Online grocery business Ocado also felt shareholders’ ire, with 1 in 5 going against its remuneration report and almost 1 in 8 voting against the remuneration policy.

More follows from one of our British companies also facing shareholder rebellion plus news from Canada, Israel, Brazil, New Caledonia (a first), Britain, Mexico, China, Hong Kong, Taiwan, Macao, Panama, and Spain. Today's blog is late because I joined a conference call at 11 am on China and regional markets also summarized below. I listened mainly because Chinese trade grew modestly in April (exports up 0.9% vs Mar. decline of 6.6% imports up 0.8% vs Mar. decline of 11.3%.) The trade surpluse doubled to $18.45 bn and beat forecasts of $13.9 bn. China's may not be slowing down as much as expected.

*The conference call was for JP Morgan China Region Fund, JFC, with lead portfolio mgr Emerson Yip, a Yale math graduate. JFC gained more than double the benchmark in 2013 thanks to its heavier China investment "because of attractive valuation"; a lower Hong Kong level "based on stock-picking"; and "roughly even Taiwan weighting".

In 2014 YTD however the fund missed its benchmark so far. Moreover it is at an 11.6% discount from net asset value, greater than its norm. Blame too much Mainland, "high-flying growth stocks correcting" and the weakening RMB.

Taiwan outperformed YTD and Hong Kong (which Yip called "a derivative play on China outbound spending") lost tourist and retail spending, to say nothing of selling apartments where prices have slipped sharply. Taiwan has been in a slow growth pattern for years, its export-oriented economy hurt by the global economic crisis. Closer integration with China should drive better performance going forward. Taiwan can benefit from becoming the main seller of smart phones and devices to China. It can parallel "what has happened to Hong Kong from China integration".

Mr. Yip is sticking to his guns. Reforms by Beijing aim at "quality and sustainability at the expense of short-term growth". This Mr Yip says is "a medium-term buying opportunity which will translate to higher equity returns". "The desired slowdown by Beijing is a healthy adjustment," he added.

Some other take-aways: "We tend to be underweight energy, materials, and construction and think solar, wind, and gas will outperform." "We are negative on Hong Kong property and utilities" but think "Chinese property will be able to outperform the broader market" along with autos. Macau gaming is a theme not being abandoned, with the offshore center offering gamblers a way to play without doing so within China. But the govt-sector high rollers are no longer the key profit driver.
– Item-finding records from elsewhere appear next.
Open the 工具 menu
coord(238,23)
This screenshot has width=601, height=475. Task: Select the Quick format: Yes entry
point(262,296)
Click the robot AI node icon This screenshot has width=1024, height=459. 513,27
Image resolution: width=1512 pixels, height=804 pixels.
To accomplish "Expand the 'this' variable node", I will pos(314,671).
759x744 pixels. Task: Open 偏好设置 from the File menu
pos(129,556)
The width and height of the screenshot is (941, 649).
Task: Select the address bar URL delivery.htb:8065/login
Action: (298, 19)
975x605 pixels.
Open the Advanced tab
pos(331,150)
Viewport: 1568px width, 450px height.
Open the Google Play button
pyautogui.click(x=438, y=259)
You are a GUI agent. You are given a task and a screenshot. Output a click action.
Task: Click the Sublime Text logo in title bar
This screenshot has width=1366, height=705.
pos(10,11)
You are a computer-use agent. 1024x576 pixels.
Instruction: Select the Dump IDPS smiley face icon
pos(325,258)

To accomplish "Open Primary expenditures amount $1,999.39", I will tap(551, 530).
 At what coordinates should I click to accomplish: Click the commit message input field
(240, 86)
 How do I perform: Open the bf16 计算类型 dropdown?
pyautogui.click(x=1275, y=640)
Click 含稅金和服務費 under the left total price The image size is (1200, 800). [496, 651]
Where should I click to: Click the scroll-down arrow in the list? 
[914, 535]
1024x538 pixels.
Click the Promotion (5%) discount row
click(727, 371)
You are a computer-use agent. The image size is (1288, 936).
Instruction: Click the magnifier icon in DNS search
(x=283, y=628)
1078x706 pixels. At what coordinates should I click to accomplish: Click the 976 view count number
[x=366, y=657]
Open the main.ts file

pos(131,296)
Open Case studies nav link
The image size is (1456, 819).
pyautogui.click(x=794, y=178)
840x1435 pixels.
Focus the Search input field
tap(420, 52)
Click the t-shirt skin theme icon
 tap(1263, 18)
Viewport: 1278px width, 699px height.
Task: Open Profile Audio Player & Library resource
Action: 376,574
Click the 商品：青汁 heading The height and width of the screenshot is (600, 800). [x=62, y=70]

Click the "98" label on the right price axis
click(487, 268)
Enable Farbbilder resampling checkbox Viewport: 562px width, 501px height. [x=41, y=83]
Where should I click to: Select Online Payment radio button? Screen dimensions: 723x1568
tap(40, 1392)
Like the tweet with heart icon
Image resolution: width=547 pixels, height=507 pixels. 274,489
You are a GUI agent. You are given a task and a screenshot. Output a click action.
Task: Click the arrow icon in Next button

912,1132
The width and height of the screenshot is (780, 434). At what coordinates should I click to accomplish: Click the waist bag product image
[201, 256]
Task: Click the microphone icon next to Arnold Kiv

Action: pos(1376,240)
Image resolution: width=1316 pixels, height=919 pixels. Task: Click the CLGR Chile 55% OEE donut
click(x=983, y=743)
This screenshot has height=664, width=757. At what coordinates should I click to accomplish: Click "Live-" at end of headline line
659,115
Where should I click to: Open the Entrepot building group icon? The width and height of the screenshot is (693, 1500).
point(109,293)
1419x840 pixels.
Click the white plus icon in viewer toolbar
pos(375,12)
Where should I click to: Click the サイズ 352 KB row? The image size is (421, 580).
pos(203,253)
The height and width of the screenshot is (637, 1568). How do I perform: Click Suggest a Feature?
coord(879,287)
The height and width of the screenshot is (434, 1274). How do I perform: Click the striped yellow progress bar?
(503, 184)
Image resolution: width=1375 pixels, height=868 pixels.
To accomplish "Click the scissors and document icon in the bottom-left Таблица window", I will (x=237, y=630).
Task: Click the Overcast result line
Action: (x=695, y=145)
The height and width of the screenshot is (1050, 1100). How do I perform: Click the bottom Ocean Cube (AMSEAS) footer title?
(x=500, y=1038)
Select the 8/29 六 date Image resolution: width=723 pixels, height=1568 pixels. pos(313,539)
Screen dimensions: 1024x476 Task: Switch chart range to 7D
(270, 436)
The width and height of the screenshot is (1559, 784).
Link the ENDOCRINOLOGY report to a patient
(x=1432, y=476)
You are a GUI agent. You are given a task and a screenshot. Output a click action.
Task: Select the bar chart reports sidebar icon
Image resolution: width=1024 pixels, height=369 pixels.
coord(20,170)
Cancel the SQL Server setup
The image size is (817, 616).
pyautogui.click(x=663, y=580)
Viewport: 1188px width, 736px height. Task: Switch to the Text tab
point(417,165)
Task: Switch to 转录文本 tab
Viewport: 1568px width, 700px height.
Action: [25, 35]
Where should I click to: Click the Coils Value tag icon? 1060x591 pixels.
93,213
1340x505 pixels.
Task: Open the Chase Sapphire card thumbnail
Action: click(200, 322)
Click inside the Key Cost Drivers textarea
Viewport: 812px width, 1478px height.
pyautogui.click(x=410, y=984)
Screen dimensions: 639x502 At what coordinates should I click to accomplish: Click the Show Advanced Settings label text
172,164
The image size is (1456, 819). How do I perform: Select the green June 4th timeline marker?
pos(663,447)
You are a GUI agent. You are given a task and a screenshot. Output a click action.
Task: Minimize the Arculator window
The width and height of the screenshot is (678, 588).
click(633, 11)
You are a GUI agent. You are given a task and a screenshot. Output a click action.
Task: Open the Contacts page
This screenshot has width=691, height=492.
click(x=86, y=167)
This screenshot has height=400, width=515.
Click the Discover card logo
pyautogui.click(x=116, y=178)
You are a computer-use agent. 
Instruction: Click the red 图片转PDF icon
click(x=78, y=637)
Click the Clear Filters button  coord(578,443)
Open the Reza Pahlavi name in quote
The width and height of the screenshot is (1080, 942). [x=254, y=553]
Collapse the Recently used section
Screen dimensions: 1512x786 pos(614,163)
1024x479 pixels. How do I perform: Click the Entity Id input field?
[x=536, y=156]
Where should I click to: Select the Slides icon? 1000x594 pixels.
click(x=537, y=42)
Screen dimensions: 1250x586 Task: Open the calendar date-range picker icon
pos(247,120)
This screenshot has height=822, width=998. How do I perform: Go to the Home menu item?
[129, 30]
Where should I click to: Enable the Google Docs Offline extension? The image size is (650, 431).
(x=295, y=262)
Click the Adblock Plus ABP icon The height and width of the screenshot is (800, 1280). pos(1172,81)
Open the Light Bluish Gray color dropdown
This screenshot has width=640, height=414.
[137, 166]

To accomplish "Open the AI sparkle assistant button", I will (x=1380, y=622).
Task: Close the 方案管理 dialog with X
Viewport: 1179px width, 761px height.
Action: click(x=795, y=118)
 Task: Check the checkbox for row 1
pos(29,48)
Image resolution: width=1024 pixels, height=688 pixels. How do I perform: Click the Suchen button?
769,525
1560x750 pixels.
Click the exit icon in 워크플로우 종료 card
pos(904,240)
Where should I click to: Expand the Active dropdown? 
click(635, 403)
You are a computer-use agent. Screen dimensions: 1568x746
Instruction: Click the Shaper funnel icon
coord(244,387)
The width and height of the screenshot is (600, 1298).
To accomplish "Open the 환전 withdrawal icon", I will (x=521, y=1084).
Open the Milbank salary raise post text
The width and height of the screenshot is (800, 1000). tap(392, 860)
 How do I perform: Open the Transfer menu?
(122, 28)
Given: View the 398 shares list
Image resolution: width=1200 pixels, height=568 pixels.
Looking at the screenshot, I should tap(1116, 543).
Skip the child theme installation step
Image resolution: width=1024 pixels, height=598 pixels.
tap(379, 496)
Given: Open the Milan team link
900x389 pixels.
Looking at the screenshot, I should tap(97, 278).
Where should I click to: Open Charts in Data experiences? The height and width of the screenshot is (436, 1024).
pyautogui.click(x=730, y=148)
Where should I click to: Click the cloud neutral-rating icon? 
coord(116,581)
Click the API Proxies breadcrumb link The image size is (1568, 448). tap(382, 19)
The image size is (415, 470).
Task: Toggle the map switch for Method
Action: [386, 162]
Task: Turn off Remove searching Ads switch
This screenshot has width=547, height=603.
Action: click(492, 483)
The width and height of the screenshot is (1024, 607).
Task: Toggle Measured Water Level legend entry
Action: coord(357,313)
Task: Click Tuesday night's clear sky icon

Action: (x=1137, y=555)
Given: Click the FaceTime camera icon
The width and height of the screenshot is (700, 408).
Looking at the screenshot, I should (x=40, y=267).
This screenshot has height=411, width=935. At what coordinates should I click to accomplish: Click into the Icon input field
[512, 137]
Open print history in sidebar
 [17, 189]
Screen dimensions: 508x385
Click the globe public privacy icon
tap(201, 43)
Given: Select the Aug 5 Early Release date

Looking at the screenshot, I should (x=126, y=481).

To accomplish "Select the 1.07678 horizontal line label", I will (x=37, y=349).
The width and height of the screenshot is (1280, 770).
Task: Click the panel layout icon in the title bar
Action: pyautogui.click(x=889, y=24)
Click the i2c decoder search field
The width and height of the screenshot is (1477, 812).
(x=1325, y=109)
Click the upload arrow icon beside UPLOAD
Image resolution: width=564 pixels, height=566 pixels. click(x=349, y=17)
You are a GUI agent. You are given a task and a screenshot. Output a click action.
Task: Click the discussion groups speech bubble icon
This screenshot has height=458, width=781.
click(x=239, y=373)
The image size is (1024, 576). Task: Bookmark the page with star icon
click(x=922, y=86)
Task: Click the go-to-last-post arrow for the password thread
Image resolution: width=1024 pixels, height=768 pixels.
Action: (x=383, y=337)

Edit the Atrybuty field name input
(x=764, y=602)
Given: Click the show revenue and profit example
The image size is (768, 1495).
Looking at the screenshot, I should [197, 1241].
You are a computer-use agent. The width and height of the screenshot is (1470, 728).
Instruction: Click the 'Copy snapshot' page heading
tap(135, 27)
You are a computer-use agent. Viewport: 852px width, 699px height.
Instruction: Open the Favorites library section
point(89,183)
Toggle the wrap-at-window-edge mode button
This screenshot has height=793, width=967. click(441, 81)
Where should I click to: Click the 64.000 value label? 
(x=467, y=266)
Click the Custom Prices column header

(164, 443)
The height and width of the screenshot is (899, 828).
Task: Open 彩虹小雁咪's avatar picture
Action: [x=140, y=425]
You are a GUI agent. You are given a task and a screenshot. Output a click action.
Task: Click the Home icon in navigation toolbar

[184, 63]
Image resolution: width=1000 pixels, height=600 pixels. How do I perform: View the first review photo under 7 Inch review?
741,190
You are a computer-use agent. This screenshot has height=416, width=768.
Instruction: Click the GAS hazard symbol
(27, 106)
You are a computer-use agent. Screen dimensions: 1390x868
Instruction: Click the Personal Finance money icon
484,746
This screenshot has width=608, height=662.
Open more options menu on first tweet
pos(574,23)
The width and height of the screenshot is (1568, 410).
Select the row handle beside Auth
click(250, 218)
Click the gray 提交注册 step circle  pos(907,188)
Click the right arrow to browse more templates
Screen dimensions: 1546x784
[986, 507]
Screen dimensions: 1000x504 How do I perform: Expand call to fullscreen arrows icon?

Back to the big country, China is undergoing a slow-down but for a while now "exports have not been an important driver of GDP growth" . In fact "investment and consumption have to increase to have a sustainable growth for China." "The world's factory has to move on to the next stage and become the consumer of the world," Mr Yip summarized. This he added, "presents a growth opportunity for Chinese corporates".

However he is not a status quo kind of guy. "Market forces need to play a bigger role in the Chinese economy while the role of the state has to recede. China has to open to the outside world. China has to change its social safety net to improve pension, healthcare coverage, relax the on-child policy, and liberalizing the hukou system" [of residency permits].